__Work required__. Please set down the records below, word for word, from the line with "You are a computer-use" to the line with "pos(599,67)", including both of those lines and leaving out the pictures.

__Material shown__.
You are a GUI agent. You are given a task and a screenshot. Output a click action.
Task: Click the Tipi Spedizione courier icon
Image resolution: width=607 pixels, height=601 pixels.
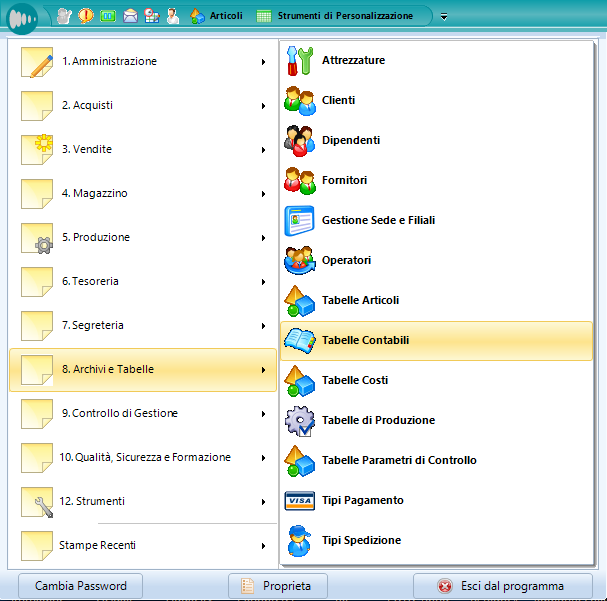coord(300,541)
--
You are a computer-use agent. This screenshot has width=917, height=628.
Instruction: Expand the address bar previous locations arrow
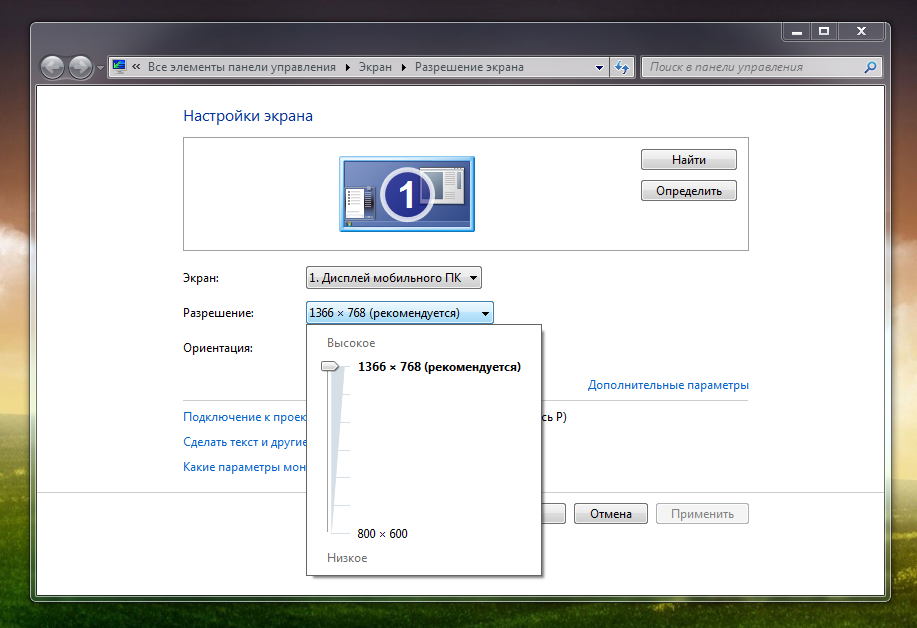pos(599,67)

__Written answer__.
You are a computer-use agent. This screenshot has width=917, height=628.
Instruction: Expand the address bar previous locations arrow
pos(599,67)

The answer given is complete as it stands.